_Data records_
— Begin —

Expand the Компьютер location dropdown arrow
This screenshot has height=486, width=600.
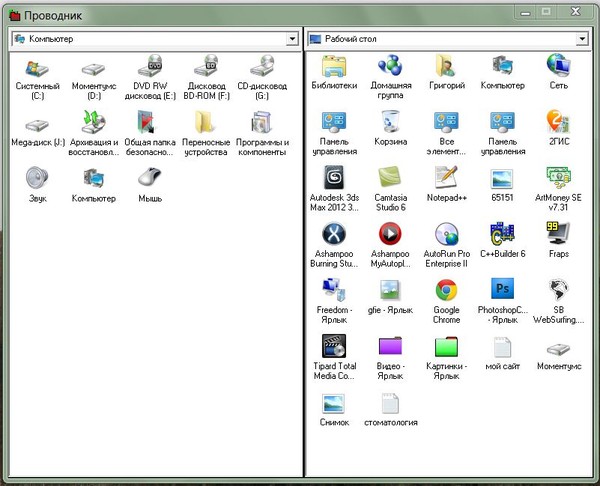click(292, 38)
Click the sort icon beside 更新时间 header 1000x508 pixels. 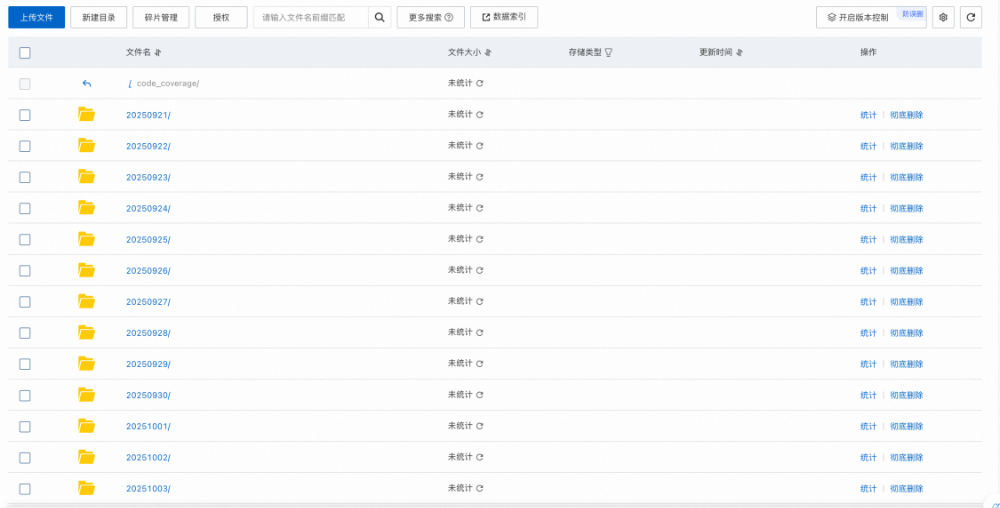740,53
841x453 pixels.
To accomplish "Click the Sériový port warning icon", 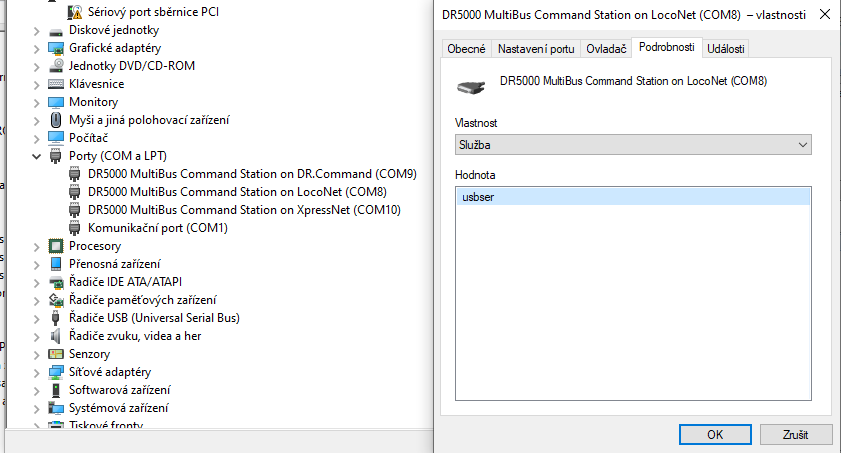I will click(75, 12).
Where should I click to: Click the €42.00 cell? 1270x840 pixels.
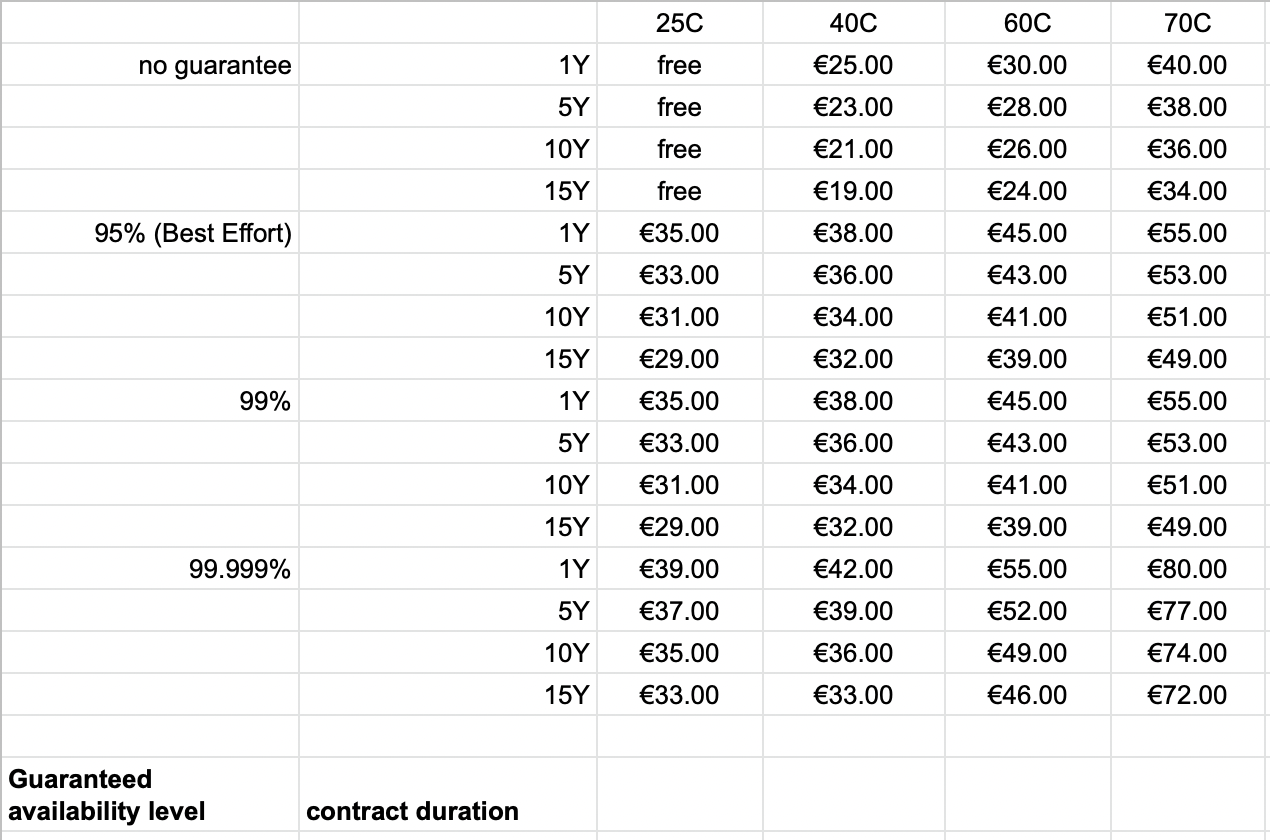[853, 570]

— End —
— Begin —

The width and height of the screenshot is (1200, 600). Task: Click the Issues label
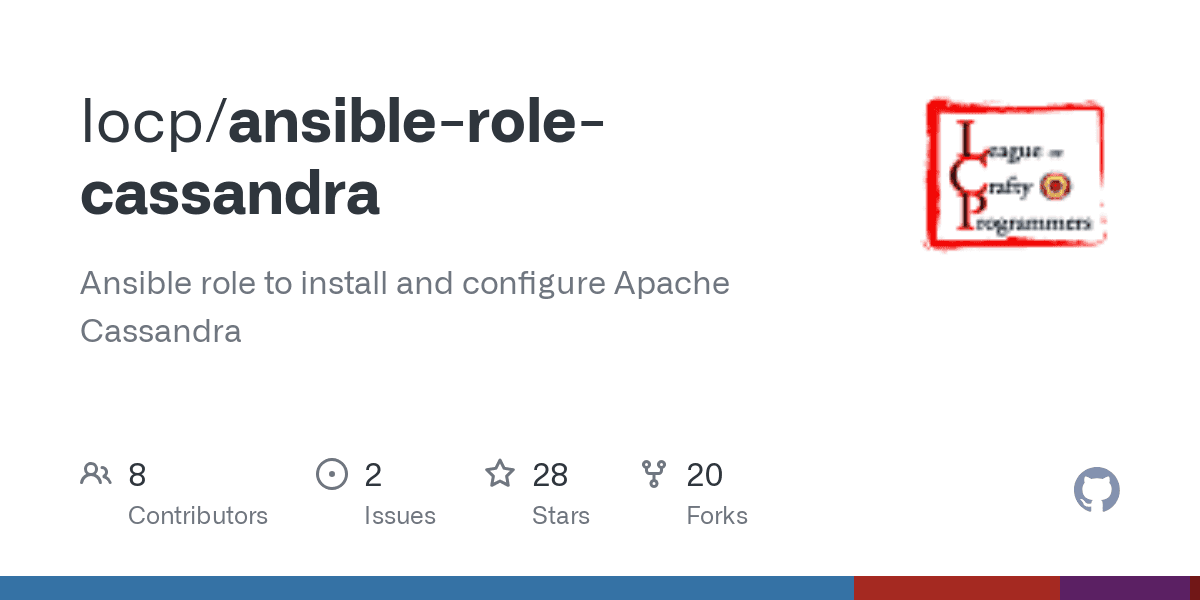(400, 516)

— End —

_Set task_
List each line of the material above that contains the word "height".

_Response to the task_
This screenshot has height=486, width=600.
The width and height of the screenshot is (1200, 600). Task: Click the Issues label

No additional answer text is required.